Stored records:
"""

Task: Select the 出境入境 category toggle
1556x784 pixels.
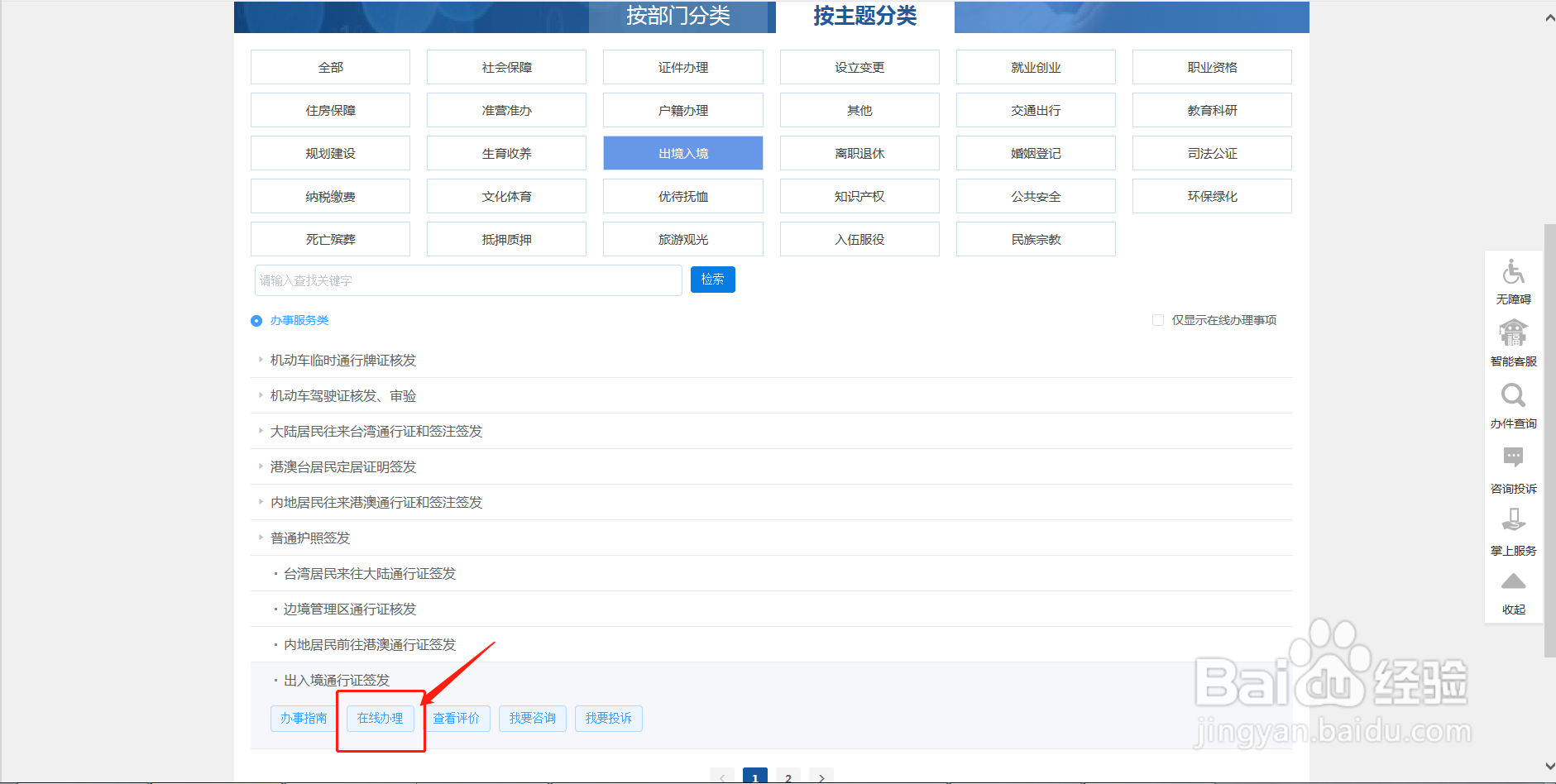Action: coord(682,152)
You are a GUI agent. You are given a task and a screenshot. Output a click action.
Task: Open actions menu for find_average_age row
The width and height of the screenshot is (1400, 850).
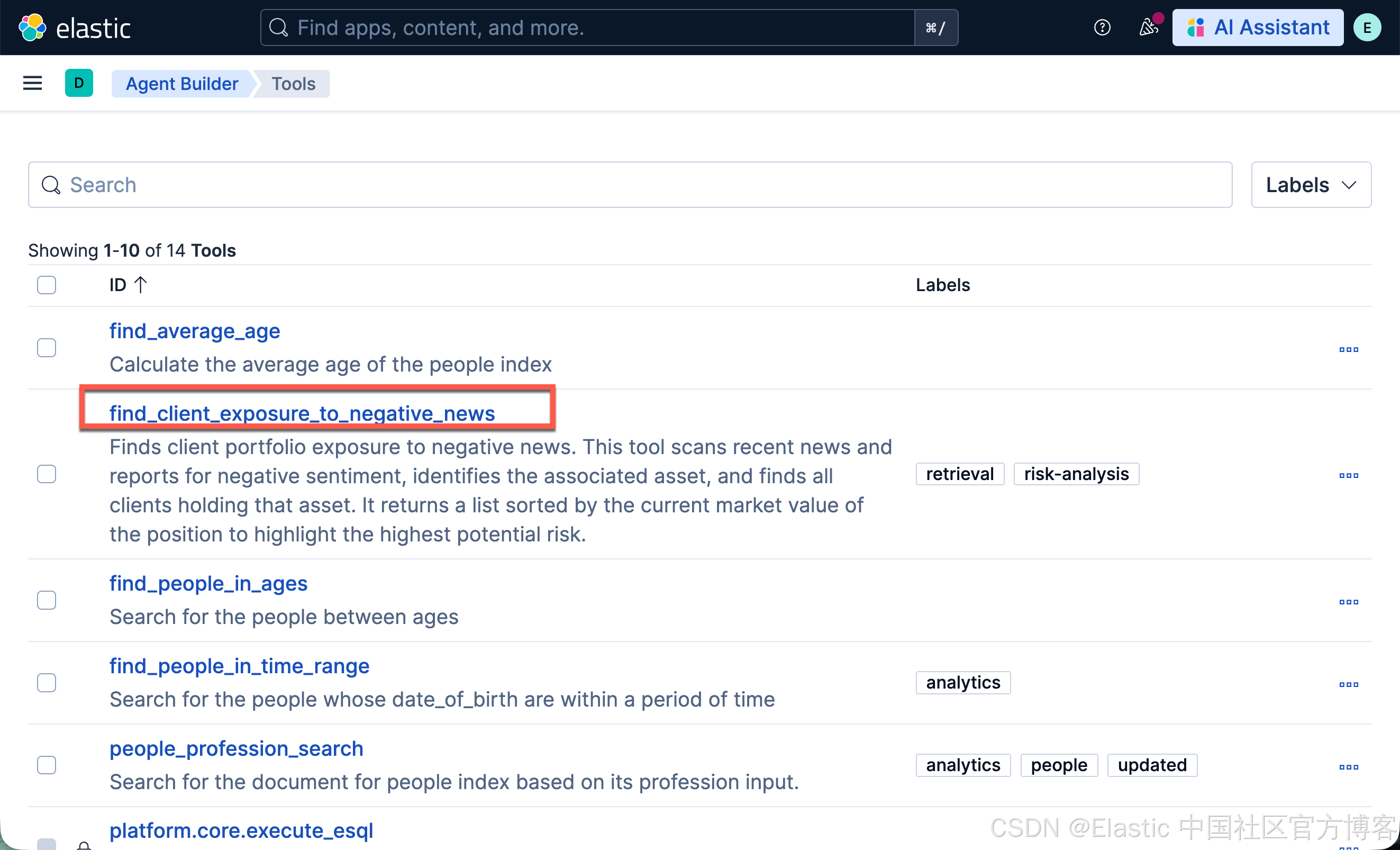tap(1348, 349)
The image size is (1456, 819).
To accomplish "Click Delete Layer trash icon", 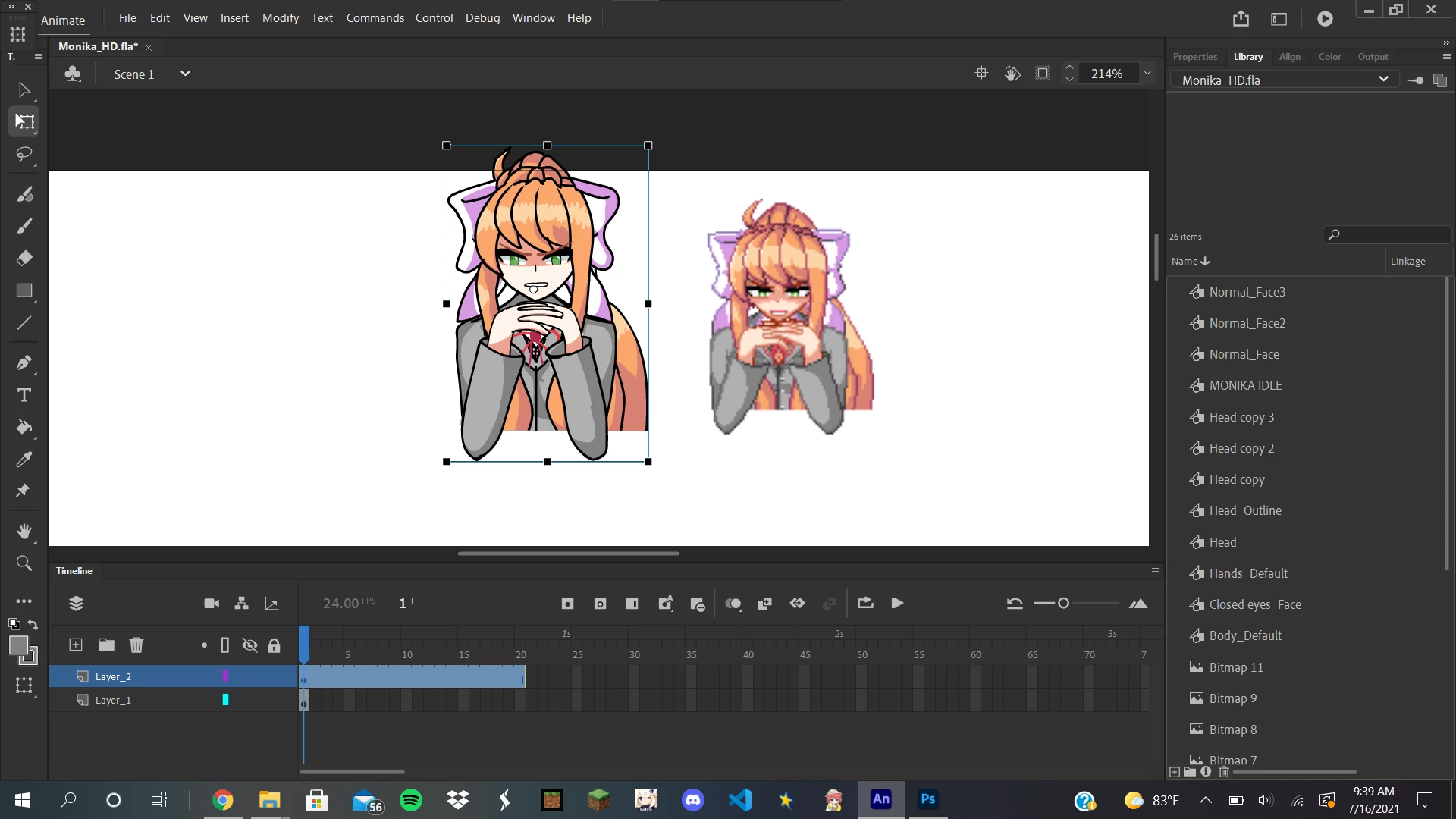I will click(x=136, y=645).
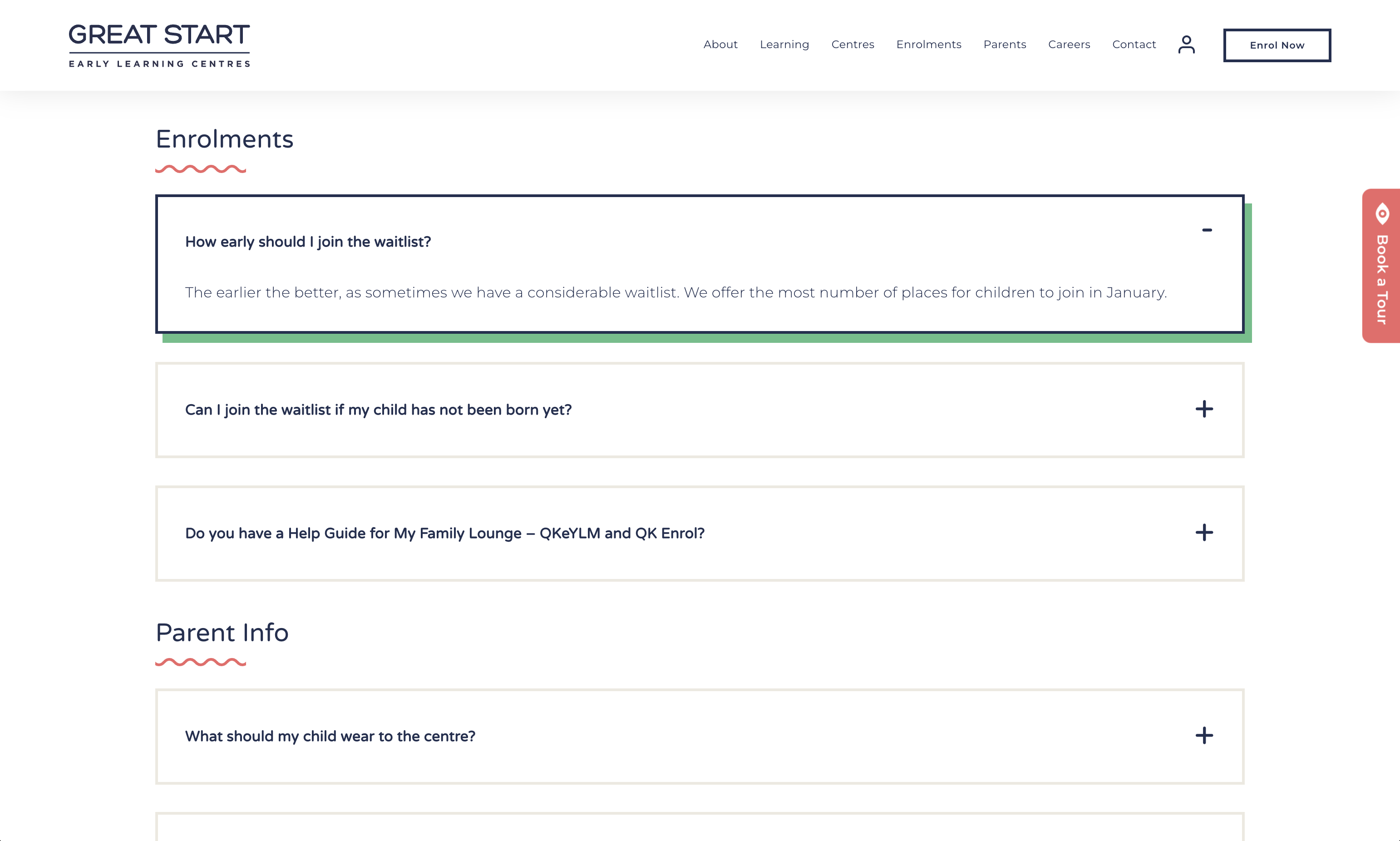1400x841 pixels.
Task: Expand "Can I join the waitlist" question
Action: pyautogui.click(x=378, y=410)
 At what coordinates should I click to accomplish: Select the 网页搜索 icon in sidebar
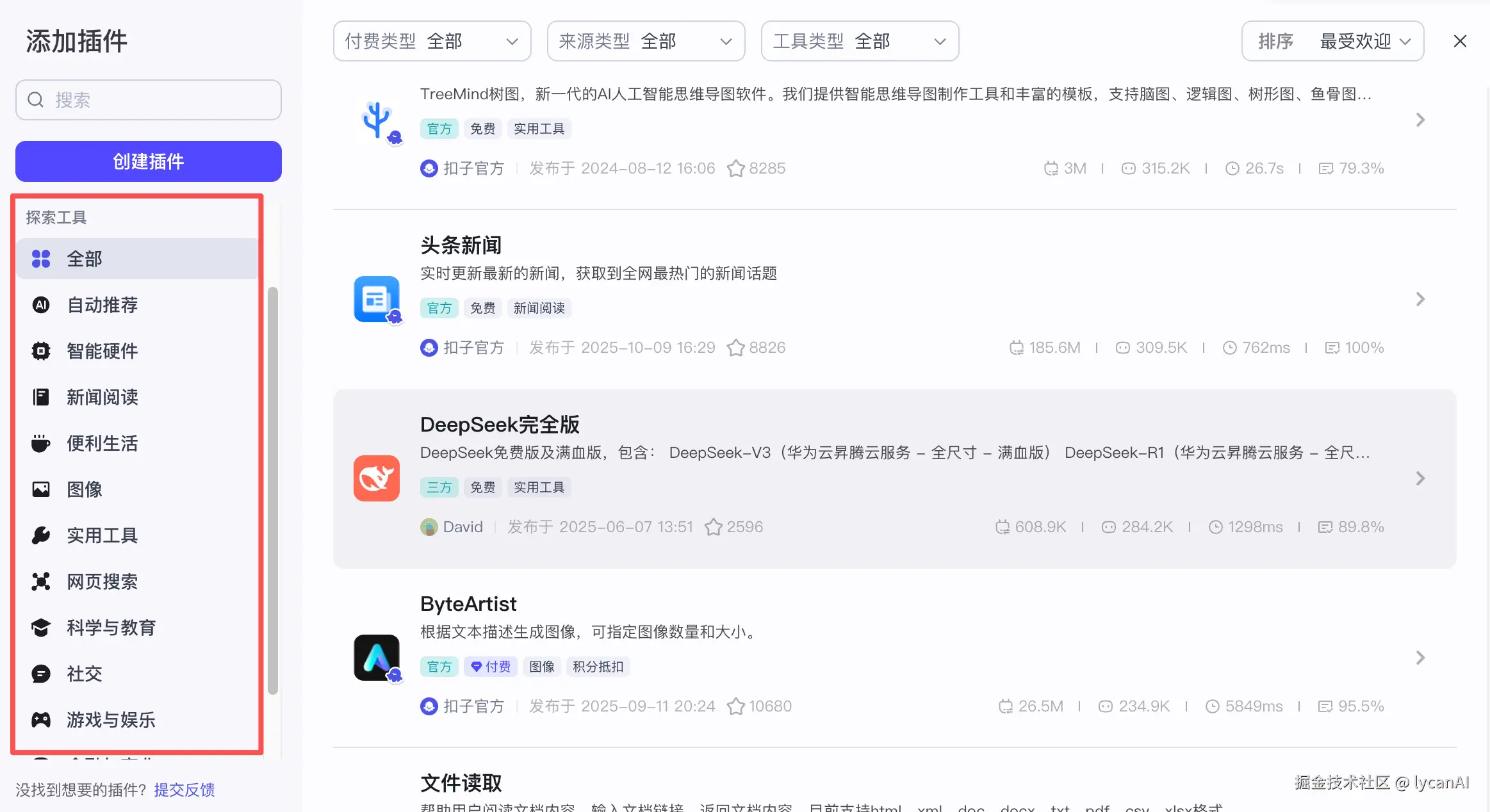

"""

Required work
Across the entries above, how many lines include "Select"? State only that number.

Answer space
2